Dans cette comparaison, on a négligé la Chine et quelques autres dictatures qui ont sans doute triché dans la communication de leurs statistiques selon cette bien mauvaise habitude qui a fait de Wuhan le foyer initial de l’épidémie. Il est frappant de constater que les pays de l’hémisphère Sud annoncent bien moins de cas et de morts que l’Europe et les Etats-Unis qui sont devenus le foyer principal de l’épidémie. Il y a peut-être un facteur saisonnier avantageant les pays qui sont actuellement en été.

Ces statistiques froides et insensibles ne consoleront pas les familles des défunts, mais elles enseignent les bonnes pratiques en comparant des situations radicalement différentes. Le modèle à suivre est celui de Taïwan, pays maudit par la communauté internationale puisqu’il est exclu de l’ONU et que la Suisse ne le reconnait pas. Il souffre en cela de la vindicte de la Chine devant laquelle les autres pays s’inclinent, en fonction du seul intérêt économique. En dépit de sa situation géographique proche de la Chine, Taïwan a réussi à contenir l’épidémie de Covid-19. Dès le 31 décembre 2019, Taïpei alerte l’OMS sur la possibilité d’une transmission interhumaine du nouveau coronavirus. Et ce n’est qu’en février, que l’Organisation mondiale de la santé s’est finalement décidée à employer le terme de « pandémie ». Six semaines de retard qui vont peser lourd dans les pays qui s’y fient.

Instruites par l’épidémie de SRAS en 2003, les autorités taïwanaises ont pris tout de suite la menace au sérieux. Dès le premier cas le 23 janvier, Taïwan impose des restrictions à l’exportation de masques et un contrôle douanier pour les personnes ayant séjourné en Chine. Alerte aux voyageurs, traçage des personnes en contact avec des malades, confinement durant l’incubation, distribution de masques et de gel hydro alcoolique.
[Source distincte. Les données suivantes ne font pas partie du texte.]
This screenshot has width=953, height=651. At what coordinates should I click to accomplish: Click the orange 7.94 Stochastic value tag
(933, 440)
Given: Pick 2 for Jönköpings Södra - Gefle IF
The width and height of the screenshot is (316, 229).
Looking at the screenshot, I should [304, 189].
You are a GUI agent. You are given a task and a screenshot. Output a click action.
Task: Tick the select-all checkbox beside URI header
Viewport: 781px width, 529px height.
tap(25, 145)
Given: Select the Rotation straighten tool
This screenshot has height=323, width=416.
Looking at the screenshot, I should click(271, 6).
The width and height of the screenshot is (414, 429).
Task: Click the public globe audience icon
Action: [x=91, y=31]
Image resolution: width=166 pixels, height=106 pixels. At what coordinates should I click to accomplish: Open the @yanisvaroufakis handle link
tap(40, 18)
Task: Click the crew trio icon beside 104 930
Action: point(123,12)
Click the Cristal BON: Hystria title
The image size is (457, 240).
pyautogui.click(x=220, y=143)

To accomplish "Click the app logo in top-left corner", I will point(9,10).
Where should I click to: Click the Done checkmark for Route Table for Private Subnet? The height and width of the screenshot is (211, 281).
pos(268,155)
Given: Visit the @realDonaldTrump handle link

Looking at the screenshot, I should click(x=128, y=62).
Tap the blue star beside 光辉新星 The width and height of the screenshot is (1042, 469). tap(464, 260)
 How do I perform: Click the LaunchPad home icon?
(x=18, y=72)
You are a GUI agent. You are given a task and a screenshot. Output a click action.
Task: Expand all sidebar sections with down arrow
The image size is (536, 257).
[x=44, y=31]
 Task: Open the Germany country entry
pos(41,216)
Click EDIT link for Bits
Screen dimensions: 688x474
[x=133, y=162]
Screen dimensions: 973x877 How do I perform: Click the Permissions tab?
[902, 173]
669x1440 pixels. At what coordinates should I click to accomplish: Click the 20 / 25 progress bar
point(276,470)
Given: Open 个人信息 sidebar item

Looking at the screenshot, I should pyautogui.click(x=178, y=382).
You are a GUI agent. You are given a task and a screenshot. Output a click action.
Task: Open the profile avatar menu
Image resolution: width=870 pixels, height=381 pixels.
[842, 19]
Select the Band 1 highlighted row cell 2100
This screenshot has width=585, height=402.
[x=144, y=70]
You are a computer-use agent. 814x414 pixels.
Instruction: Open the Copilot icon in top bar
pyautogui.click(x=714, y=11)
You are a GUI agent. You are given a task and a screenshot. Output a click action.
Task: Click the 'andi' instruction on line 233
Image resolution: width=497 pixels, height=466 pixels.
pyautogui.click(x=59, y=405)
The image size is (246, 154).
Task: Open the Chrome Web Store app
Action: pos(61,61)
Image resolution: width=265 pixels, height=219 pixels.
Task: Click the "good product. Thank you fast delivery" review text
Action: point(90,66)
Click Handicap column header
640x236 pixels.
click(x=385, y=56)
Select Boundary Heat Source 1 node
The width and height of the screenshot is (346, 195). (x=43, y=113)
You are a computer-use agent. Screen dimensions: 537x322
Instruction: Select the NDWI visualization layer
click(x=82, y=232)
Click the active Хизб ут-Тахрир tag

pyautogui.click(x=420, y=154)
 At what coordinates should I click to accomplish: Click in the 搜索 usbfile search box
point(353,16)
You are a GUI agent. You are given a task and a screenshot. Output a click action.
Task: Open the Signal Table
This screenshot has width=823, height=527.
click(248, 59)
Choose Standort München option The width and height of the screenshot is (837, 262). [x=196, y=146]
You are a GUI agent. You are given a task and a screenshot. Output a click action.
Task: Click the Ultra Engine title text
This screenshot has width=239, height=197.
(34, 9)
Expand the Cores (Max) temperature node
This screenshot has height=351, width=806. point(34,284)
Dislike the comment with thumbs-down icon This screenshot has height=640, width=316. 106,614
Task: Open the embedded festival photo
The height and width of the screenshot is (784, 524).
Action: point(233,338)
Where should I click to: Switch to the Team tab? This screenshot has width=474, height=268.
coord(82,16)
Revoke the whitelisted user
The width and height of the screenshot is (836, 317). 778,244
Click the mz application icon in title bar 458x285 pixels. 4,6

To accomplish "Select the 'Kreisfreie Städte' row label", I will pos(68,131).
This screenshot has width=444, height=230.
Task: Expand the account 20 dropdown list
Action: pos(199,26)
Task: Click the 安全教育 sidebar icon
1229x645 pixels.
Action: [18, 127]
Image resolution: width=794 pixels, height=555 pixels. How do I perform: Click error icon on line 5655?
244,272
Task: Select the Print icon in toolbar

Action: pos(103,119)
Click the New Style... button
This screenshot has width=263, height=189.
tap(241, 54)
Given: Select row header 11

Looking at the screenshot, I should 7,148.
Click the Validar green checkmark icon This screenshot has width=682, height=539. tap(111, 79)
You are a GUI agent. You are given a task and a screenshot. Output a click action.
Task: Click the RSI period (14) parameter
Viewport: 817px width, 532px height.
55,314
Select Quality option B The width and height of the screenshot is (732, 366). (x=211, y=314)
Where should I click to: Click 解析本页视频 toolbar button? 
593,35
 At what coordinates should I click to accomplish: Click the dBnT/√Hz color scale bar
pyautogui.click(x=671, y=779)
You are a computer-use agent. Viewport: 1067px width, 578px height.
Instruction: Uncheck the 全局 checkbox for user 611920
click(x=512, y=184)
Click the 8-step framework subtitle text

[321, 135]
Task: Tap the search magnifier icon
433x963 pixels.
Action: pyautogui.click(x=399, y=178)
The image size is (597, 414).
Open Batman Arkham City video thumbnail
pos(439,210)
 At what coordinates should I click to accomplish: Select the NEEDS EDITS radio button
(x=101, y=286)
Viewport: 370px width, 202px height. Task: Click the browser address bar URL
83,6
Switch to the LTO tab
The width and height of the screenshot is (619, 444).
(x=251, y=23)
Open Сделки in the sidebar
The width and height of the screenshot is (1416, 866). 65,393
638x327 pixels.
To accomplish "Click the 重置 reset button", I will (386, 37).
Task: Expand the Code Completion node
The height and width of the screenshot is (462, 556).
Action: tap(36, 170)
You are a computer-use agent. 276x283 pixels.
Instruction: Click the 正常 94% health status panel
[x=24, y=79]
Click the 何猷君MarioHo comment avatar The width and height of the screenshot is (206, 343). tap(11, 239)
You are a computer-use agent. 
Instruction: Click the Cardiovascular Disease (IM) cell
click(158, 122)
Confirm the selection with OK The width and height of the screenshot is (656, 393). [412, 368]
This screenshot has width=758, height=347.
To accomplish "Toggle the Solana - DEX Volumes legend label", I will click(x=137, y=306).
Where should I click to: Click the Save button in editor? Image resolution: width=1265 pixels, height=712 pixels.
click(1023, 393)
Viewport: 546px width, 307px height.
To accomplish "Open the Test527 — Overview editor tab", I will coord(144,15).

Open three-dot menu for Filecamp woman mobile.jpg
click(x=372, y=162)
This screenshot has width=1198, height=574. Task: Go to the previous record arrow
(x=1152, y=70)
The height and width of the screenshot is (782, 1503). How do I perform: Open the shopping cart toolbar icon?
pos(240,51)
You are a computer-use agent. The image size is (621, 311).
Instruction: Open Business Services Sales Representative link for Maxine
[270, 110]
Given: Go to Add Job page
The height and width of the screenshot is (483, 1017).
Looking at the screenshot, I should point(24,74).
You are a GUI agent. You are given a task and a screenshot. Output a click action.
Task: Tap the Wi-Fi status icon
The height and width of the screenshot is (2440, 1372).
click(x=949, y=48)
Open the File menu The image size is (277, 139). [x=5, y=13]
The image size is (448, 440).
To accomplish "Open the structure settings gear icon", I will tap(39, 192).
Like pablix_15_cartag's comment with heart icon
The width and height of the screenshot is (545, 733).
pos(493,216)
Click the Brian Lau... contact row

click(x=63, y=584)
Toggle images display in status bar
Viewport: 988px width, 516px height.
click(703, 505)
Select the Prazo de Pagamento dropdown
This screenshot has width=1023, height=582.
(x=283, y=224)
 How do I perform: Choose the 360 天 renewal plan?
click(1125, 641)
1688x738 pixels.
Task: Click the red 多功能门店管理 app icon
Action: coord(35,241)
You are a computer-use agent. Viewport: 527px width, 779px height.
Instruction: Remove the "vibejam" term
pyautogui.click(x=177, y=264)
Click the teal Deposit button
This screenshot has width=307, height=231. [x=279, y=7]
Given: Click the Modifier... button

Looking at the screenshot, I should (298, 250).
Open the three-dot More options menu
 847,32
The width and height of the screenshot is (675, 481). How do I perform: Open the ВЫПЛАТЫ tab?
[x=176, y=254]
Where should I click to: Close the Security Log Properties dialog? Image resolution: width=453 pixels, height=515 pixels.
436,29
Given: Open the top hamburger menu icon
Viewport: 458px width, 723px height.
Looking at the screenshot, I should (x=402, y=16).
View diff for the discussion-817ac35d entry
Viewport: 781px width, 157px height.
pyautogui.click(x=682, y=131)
La production de masques a été multipliée par quatre en un mois. Et le confinement strict n’a pas été imposé, car il déclenche une crise économique après la crise sanitaire. En un mot en Asie de l’Est (Japon 2 morts, Corée du Sud 5, Singapour 11 ), il n’y a pas de crise sanitaire du tout.

Si la Suisse qui se veut le prototype de pays démocratique et indépendant avait reconnu Taïwan plutôt que la dictature chinoise, il y aurait eu une ambassade à Taïpei qui aurait prévenu le Conseil fédéral dès la fin décembre 2019. Si on continue à rêver, le Conseil fédéral, averti et lucide, aurait alors adopté les mêmes mesures et la Suisse aurait forcément obtenu le même résultat. Compte tenu de notre population, trois fois plus faible qu’à Taïwan, cela aurait fait deux morts au lieu de 1368.

Puisque les épidémies vont revenir, cela vaudrait la peine d’étudier ces mesures prises par un pays qui n’existe prétendument pas et de les préparer. Après avoir reconnu ce pays et exigé qu’il soit admis à l’OMS.